Seperti dikutip dari merdeka.com, Wakabareskrim Polri, Irjen Pol Antam Novambar mengatakan bahwa Cahyo selain melakukan penghinaan terhadap Jokowi, dia juga telah memposting konten yang bersifat ancaman, SARA dan menghina lambang negara. 

"Telah dilakukan penangkapan terhadap pemilik akun tersebut atas nama Cahyo Gumilar," kata Antam melalui pesan tertulis, Jakarta, Selasa (5/12).

Saat melakukan penangkapan, polisi langsung melakukan penggeledahan di rumah pelaku dan telah melakukan penyitaan barang bukti seperti satu HP, satu Laptop, satu buah Hard disk, satu buah Handycam, satu kamera digital, satu buah pedang, tiga buah bendera Laskar Pembela Islam (LPI), satu buah rompi hitam bergambar bendera Palestine, dan KTP. 


Atas perbuatannya pelaku dijerat pasal 45A ayat (2) Jo 28 ayat (2) dan/atau pasal 45B Jo Pasal 29 UU Nomor 19 tahun 2016 tentang perubahan atas UU Nomor 11 tahun 2008 tentang Informasi Elektronik dan Transaksi Elektronik dan/atau 207 KUHP.

Lain hal dengan Penghina Jokowi, Penghina Imam Besar FPI justru dipulangkan dan dibebaskan.

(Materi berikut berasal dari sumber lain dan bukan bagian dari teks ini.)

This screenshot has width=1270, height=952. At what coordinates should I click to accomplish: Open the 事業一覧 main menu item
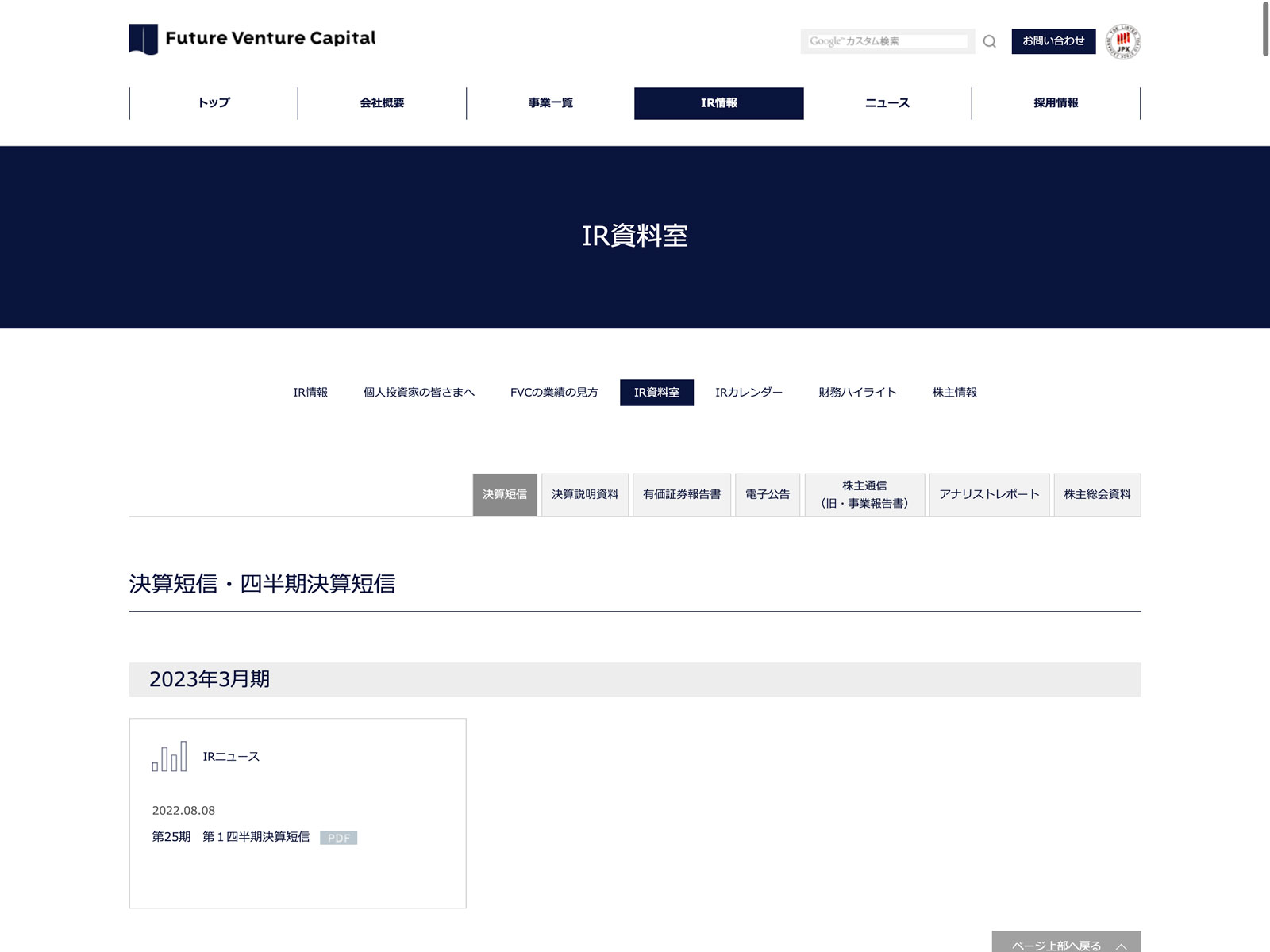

"Sudah dipulangin," kata Kabid Humas Polda Metro Jaya Kombes Argo Yuwono di Mapolda Metro Jaya, Jalan Sudirman, Jakarta, Selasa (5/12/2017).

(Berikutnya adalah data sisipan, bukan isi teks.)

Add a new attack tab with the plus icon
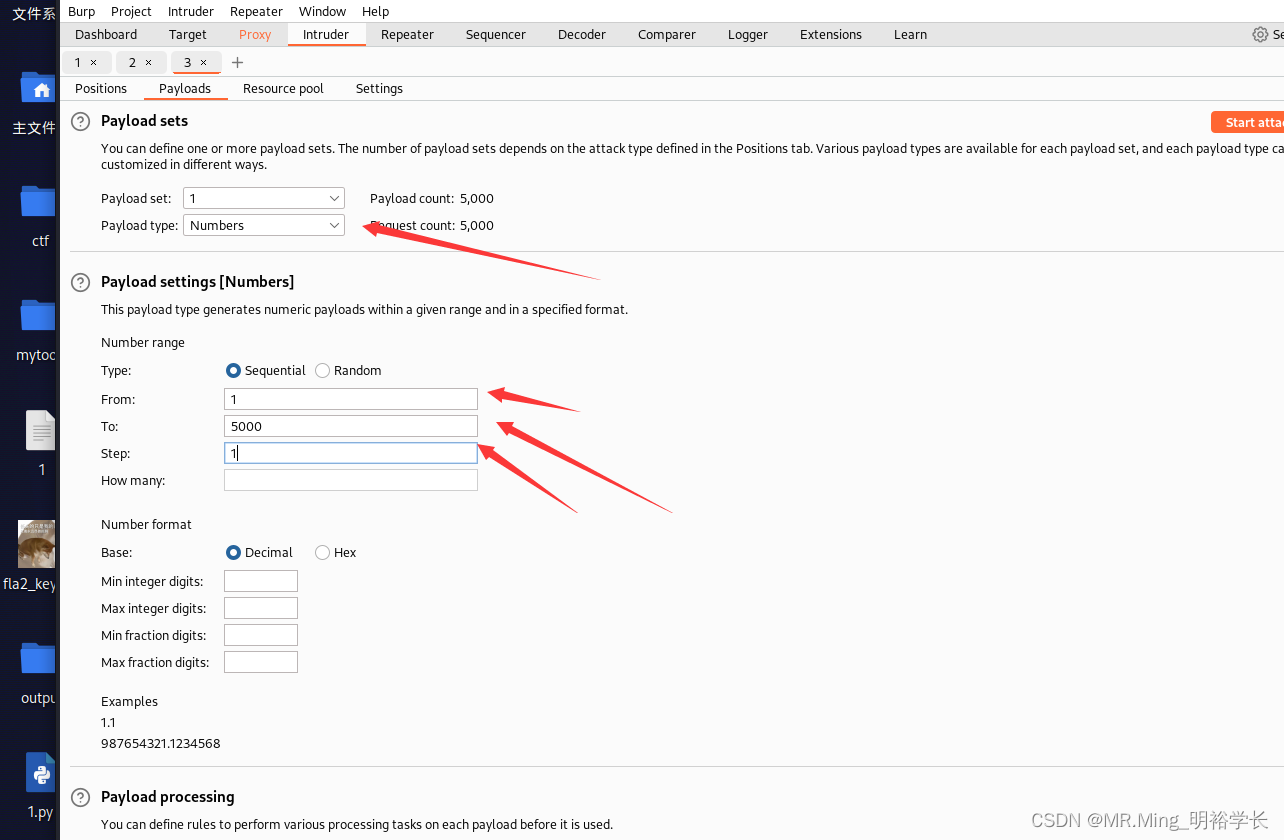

Argo tak menjelaskan secara detail mengenai waktu pemulangan AS. Dia juga tak menyebutkan terkait tempat tinggal AS.

Argo hanya menegaskan AS dibawa ke kantor polisi setelah diinterogasi oleh RT/RW setempat. Karena warga semakin banyak yang datang, AS dibawa ke Polsek Kemayoran.

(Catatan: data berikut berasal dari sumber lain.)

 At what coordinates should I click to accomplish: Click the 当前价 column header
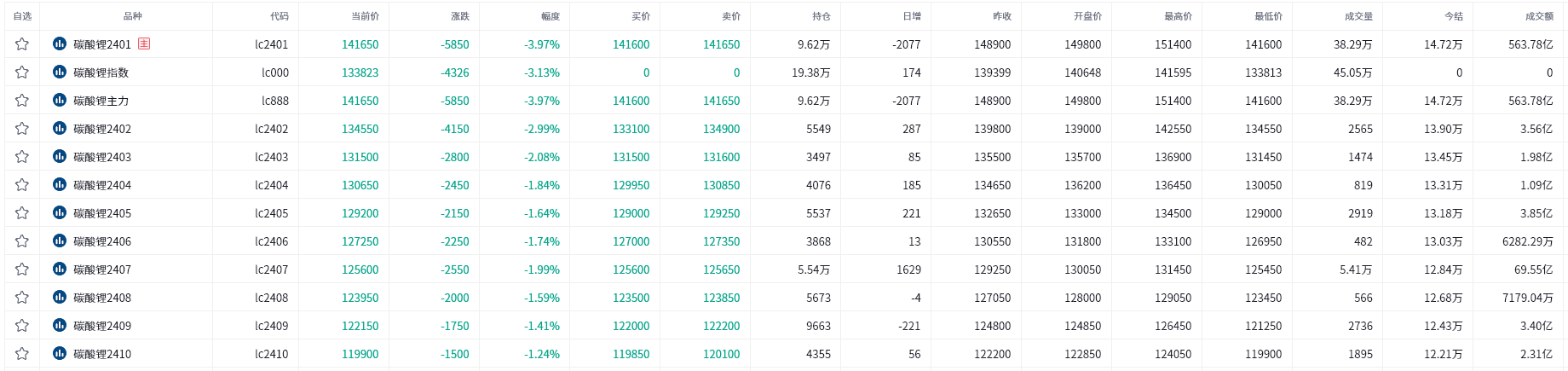pos(365,16)
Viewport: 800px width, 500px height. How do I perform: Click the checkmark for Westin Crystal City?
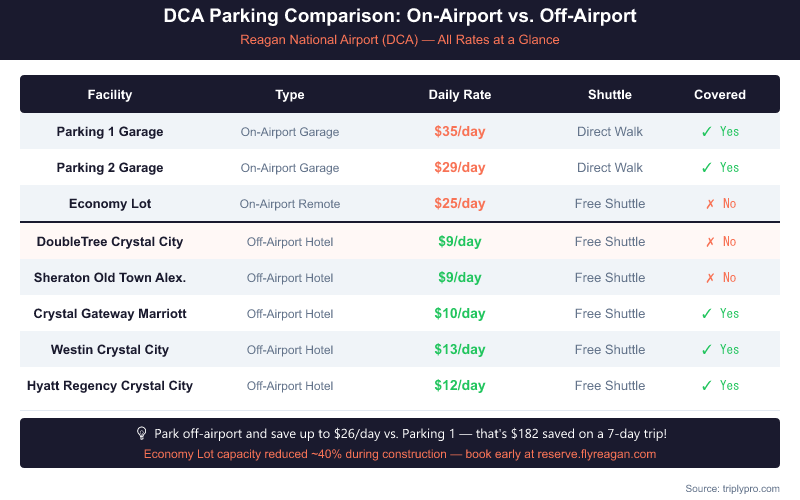click(707, 350)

"Jadi dia intinya dia itu menulis, kemudian diinterogasi RT/RW. Karena banyak orang yang datang, AS dibawa ke kantor polisi. Karena banyak orang datang, dibawa itu biar aman. Biar aman seperti itu. Kantor polisi, Polsek, karena makin banyak orang yang datang, ia dibawa ke Polres," tegas Argo.


Sebelumnya, LBH Bang Japar mengaku mengamankan AS dan membawanya ke Polres Jakarta Pusat. Sedangkan polisi menyebut AS dibawa oleh temannya ke Polsek Kemayoran hingga akhirnya dibawa ke Polres Jakarta Pusat.

"Iya dibawa dari Polsek, dibawa anggota Polsek yang di sana. Tidak ada pengeroyokan, tidak ada apa-apa," kata Kasat Reskrim Polres Jakarta Pusat AKBP Tahan Marpaung saat dimintai konfirmasi, Senin (4/12/2017). dikuti dari detikcom

Beda cara dan beda pengamanan atas penghinaan presiden dan ulama.